0

I want to use R to estimate a fixed effects model using different estimation approaches. Note that I am using an unbalanced panel.

The easiest way to do this is using the function lm.

Example:

# load packages and create data
library(dplyr)
set.seed(123)
x <- rnorm(4000)
x2 <- rnorm(length(x))
id <- factor(sample(500,length(x),replace=TRUE))
firm <- data.frame(id = id) %>%
group_by(id) %>%
mutate(firm = 1:n()) %>%
pull(firm)
id.eff <- rlnorm(nlevels(id))
firm.eff <- rexp(length(unique(firm)))
y <- x + 0.25*x2 + id.eff[id] + firm.eff[firm] + rnorm(length(x))
db = data.frame(y = y, x = x, id = id, firm = firm)
rm <- db %>% group_by(id) %>% summarise(firm = max(firm)) %>% filter(firm == 1) %>%     pull(id)
db = db[-which(db$id %in% rm), ]
# Run regression
test <- lm(y ~ x + id, data = db)

A more efficient approach is demeaning the variables included into the model specification. In this way, one can exclude the fixed effects from the model. Of course, point estimates will be correct, while standard errors will be not (because we are not accounting for the degrees of freedom used in the demeaning).

# demean data
dbm <- as_tibble(db) %>%
group_by(id) %>%
mutate(y = y - mean(y),
       x = x - mean(x)) %>%
ungroup()
# run regression
test2 <- lm(y ~ x, data = dbm)
# compare results
summary(test)$coefficients[2,1]
> 0.9753364
summary(test2)$coefficients[2,1]
> 0.9753364

Another way to do this is to demean the variables and add their grand average

# create data
n = length(unique(db$id))
dbh <- dbm %>%
mutate(yh = y + (sum(db$y)/n),
       xh = x + (sum(db$x)/n))
# run regression
test3 <- lm(yh ~ xh, dbh)
# compare results
summary(test)$coefficients[2,1]
> 0.9753364
summary(test2)$coefficients[2,1]
> 0.9753364
summary(test3)$coefficients[2,1]
> 0.9753364

As one can see, the three approaches report the same point estimates (again, standard errors will be different instead).

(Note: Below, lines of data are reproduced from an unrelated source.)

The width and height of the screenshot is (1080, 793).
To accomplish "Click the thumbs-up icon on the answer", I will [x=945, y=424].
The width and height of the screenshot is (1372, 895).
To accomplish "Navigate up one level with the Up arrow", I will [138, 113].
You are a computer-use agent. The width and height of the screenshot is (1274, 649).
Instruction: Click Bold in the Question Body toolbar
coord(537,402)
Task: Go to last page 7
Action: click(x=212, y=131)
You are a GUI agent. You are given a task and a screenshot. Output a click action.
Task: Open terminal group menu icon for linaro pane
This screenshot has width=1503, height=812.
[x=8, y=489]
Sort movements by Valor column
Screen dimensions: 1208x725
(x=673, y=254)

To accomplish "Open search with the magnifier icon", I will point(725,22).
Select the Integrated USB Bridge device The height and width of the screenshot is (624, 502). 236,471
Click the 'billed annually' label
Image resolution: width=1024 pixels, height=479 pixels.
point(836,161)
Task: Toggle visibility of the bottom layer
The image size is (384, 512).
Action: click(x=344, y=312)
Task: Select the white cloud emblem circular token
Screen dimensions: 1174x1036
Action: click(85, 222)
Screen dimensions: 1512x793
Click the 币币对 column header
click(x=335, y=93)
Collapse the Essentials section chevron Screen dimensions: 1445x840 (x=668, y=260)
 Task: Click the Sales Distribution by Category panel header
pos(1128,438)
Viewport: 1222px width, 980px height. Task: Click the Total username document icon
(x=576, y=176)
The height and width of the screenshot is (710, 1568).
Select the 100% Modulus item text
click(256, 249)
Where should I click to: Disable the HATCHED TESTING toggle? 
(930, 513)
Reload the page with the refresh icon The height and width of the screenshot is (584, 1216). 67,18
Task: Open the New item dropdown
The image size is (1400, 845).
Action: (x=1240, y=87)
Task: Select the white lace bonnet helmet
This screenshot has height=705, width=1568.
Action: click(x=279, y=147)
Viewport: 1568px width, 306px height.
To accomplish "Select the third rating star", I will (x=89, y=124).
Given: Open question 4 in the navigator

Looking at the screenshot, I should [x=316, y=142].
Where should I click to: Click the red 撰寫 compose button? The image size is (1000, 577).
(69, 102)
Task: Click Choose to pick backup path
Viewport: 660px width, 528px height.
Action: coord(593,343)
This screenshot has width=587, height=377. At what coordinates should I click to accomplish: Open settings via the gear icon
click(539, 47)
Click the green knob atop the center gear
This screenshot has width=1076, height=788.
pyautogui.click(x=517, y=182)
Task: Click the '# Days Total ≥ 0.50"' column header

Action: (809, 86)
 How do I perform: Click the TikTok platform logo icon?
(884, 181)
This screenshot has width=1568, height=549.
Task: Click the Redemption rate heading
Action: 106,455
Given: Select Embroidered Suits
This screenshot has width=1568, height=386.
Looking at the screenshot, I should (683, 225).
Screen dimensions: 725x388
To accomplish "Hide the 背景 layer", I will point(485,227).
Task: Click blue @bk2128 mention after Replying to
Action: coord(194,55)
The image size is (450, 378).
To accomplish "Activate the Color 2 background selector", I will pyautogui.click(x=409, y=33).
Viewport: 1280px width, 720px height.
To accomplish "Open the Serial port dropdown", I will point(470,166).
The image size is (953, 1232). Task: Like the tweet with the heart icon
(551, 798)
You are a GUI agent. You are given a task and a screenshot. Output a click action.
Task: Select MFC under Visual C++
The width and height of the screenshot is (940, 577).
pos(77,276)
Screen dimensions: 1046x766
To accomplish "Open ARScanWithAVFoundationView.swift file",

When I include an additional set of fixed effects in the model specification, the three approaches no longer return the same point estimate. However, differences seem to be negligible and they could be due to rounding.

db$firm <- as.factor(db$firm)
dbm$firm <- as.factor(dbm$firm)
dbh$firm <- as.factor(dbh$firm)
testB <- lm(y ~ x + id + firm, data = db)
testB2 <- lm(y ~ x + firm, data = dbm)
testB3 <- lm(yh ~ xh + firm, data = dbh)
summary(testB)$coefficients[2,1]
> 0.9834414
summary(testB2)$coefficients[2,1]
> 0.9833334
summary(testB3)$coefficients[2,1]
> 0.9833334

A similar behavior occurs if I transform my target variable x from a continuous to a dummy variable.

# create data
x3 <- ifelse(db$x > 0, 1, 0)
db <- db %>% mutate(x3 = x3)
dbm <- dbm %>% 
mutate(x3 = x3) %>%
group_by(id) %>%
mutate(x3 = x3 - mean(x3)) %>%
ungroup()
dbh <- dbh %>% mutate(x3 = dbm$x3) %>%
mutate(x3 = x3 + (sum(db$x3)/n)) %>%
ungroup()
# Run regressions
testC <- lm(y ~ x3 + id + firm, data = db)
testC2 <- lm(y ~ x3 + firm, data = dbm)
testC3 <- lm(yh ~ x3 + firm, data = dbh)
summary(testC)$coefficients[2, 1]
> 1.579883
summary(testC2)$coefficients[2, 1]
> 1.579159
summary(testC3)$coefficients[2, 1]
> 1.579159

Now, I want to estimate both the impact of x when this is higher than 0 (i.e., x3) and when this is lower or equal to zero (call it x4). In order to do that, I exclude the intercept from my model. Specifically, I do the following:

# create data
x4 <- ifelse(db$x <= 0, 1, 0)
db <- db %>% mutate(x4 = x4)
dbm <- dbm %>% 
mutate(x4 = x4) %>%
group_by(id) %>%
mutate(x4 = x4 - mean(x4)) %>%
ungroup()
dbh <- dbh %>% mutate(x4 = dbm$x4) %>%
mutate(x4 = x4 + (sum(db$x4)/n)) %>%
ungroup()
testD <- lm(y ~ x3 + x4 + id + firm - 1, data = db)
testD2 <- lm(y ~ x3 + x4 + firm - 1, data = dbm)
testD3 <- lm(yh ~ x3 + x4 + firm - 1, data = dbh)
summary(testD)$coefficients[1:2, ]
> 1.2372816 -0.3426011
summary(testD2)
> Call:
lm(formula = y ~ x3 + x4 + firm - 1, data = dbm)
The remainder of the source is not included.